Australia’s new budget: more deficits to come
Australia’s new budget was unveiled last week by Treasurer Wayne Swan. The new budget projects that Australia will remain in deficit until 2016, with the government facing a A$19.4 billion shortfall for the current fiscal year (compared to a forecasted surplus of A$1.1 billion).
The government is seeking to make up for the shortfall by halting cash payments for a variety of programs such as transfers to parents of newborns and family subsidies, saving around A$2.4 billion. Tax loopholes for multinational companies and other large corporations are also set to be closed to save over A$4.2 billion from now until 2017.
The general sentiment from businesses has been negative, with representatives from the mining and oil and gas sectors saying that some of the new taxes would hurt the country’s competitiveness abroad. The mining sector is facing the loss of A$1.1 billion in tax deductions for expenditures on mining exploration, which had been previously used for intangible assets such as intellectual property or mining rights. Swan said that this would limit deductions to actual, genuine exploration activity.
Australia’s economy has been relatively strong over the past couple of decades. It recovered well following the global financial crisis, and in fact, the economy is 13% bigger than it was in 2007. Unemployment is also low at 5.5%. The country’s resources sector has been benefitting greatly from robust exports to China, which has driven up the value of the Aussie Dollar. The high currency, however, coupled with falling commodity prices, have taken a chunk out of the government’s revenues, and this has led to the implementation of some of the new tax regulations.

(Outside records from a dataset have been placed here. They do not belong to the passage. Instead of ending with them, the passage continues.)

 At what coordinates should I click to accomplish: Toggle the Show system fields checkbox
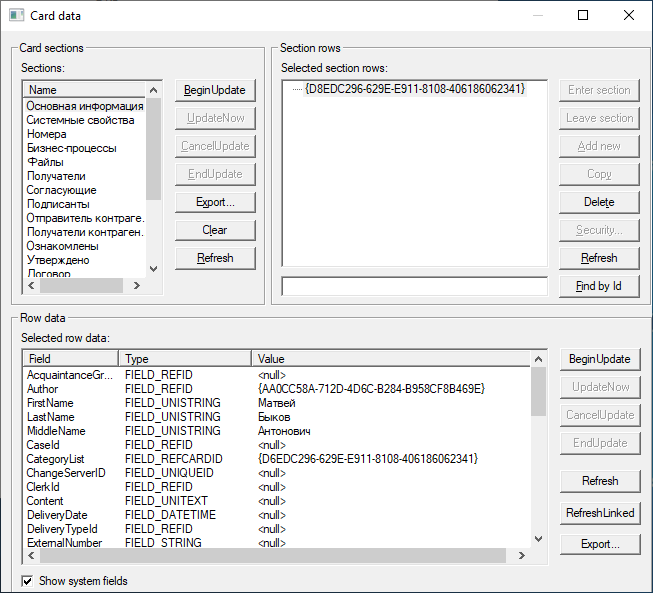pyautogui.click(x=27, y=581)
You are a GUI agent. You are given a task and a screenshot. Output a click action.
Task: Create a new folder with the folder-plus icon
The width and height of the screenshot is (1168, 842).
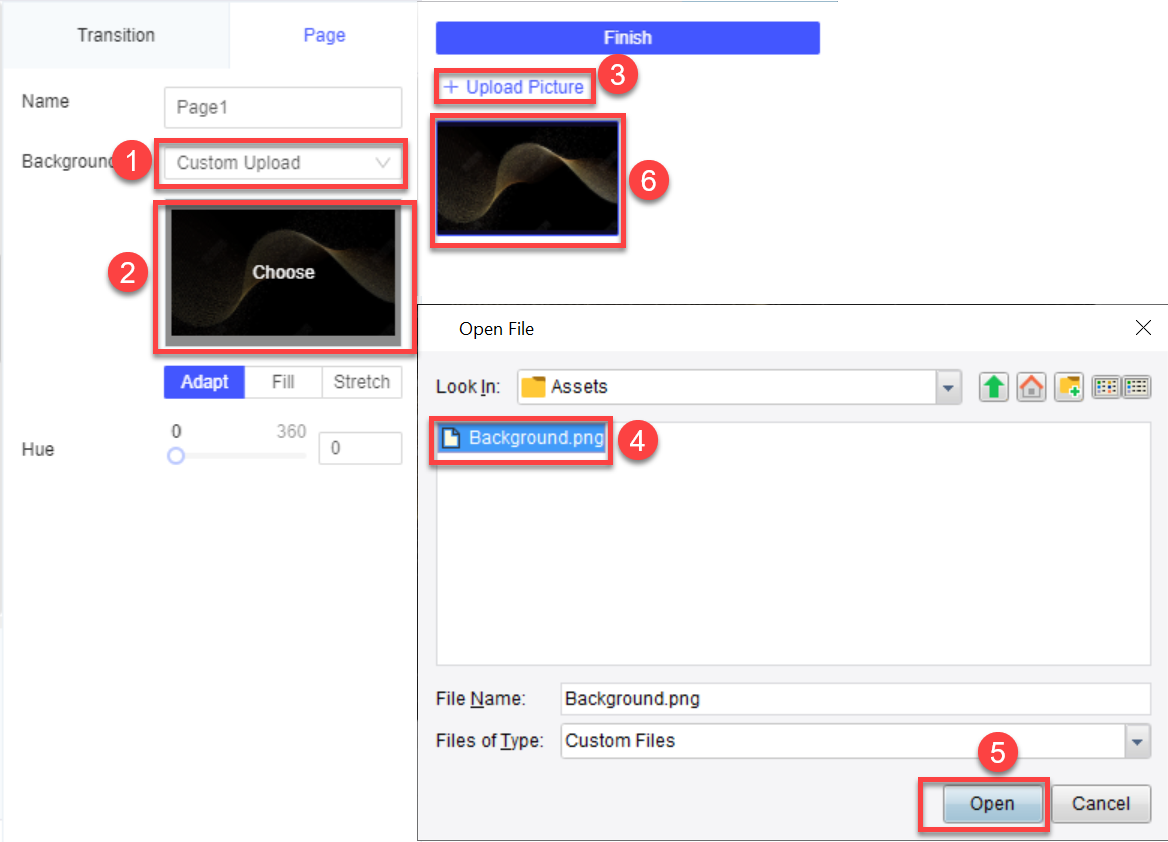pos(1069,387)
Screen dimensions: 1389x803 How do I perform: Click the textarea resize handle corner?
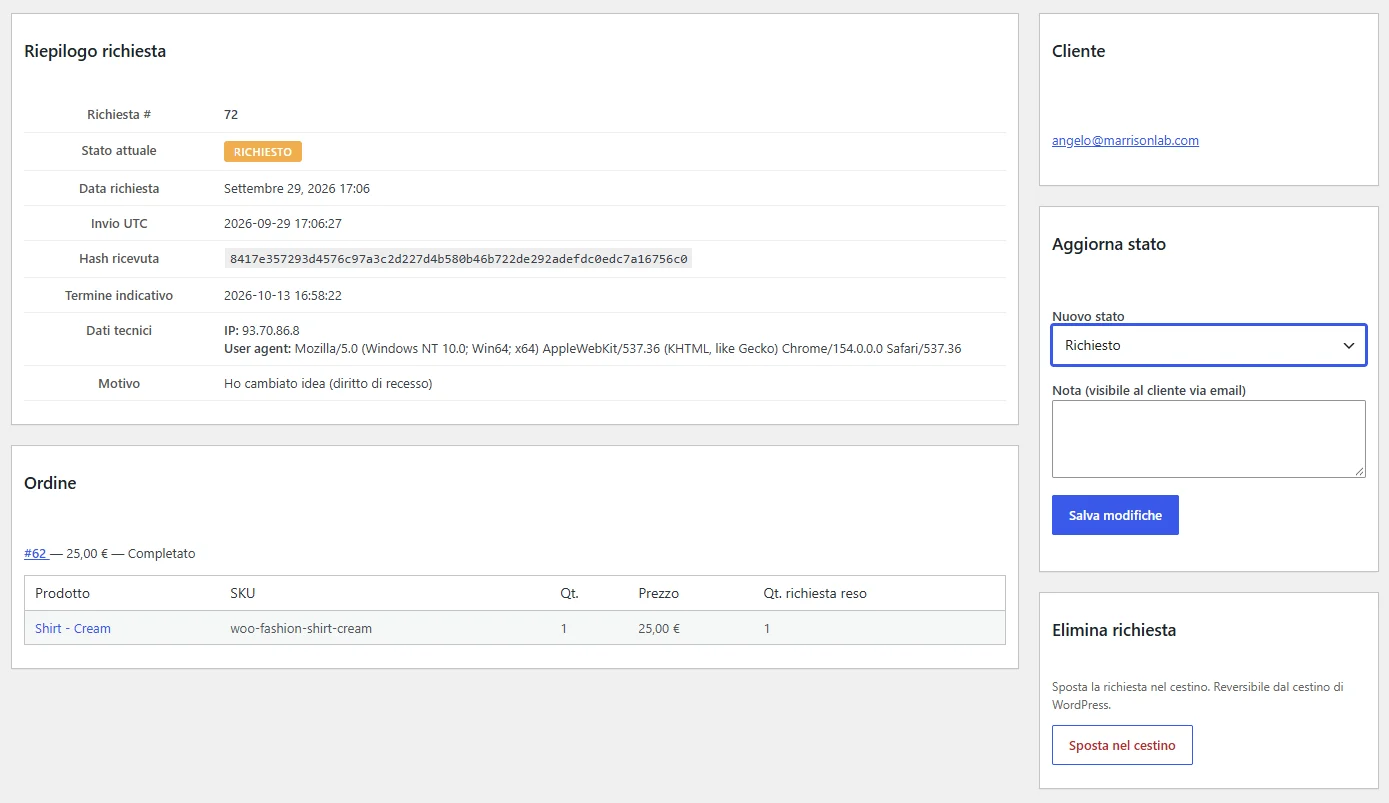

In early May, the Reserve Bank of Australia cut its benchmark interest rate to 2.75%. Economists regarded this move as an attempt to weaken the currency to stimulate manufacturing, housing, and other non-mining sectors of the economy. The general consensus is that mining will be peaking this year, and the government is moving to ensure that the economy can rely on other sources of growth and income in the future.
With regards to the budget, it also has political implications for Prime Minister Julia Gillard’s ruling party. Elections are set for September this year, and polls indicate that the opposition Liberal-National party will most likely win a majority. Election years usually see additional government spending on dole-outs and other social programs, though with a tight budget, the current government’s hands are tied.
Whatever the results of the election, it is clear that Australia’s deficit problem won’t be going away so soon. John Daley of the think tank, Grattan Institute, sees persistent deficits for well over a decade. An article in The Economist quotes Daley as saying that both political parties spent too much during the days of plenty, and are now forced to face the realities as they “turn into headwinds.”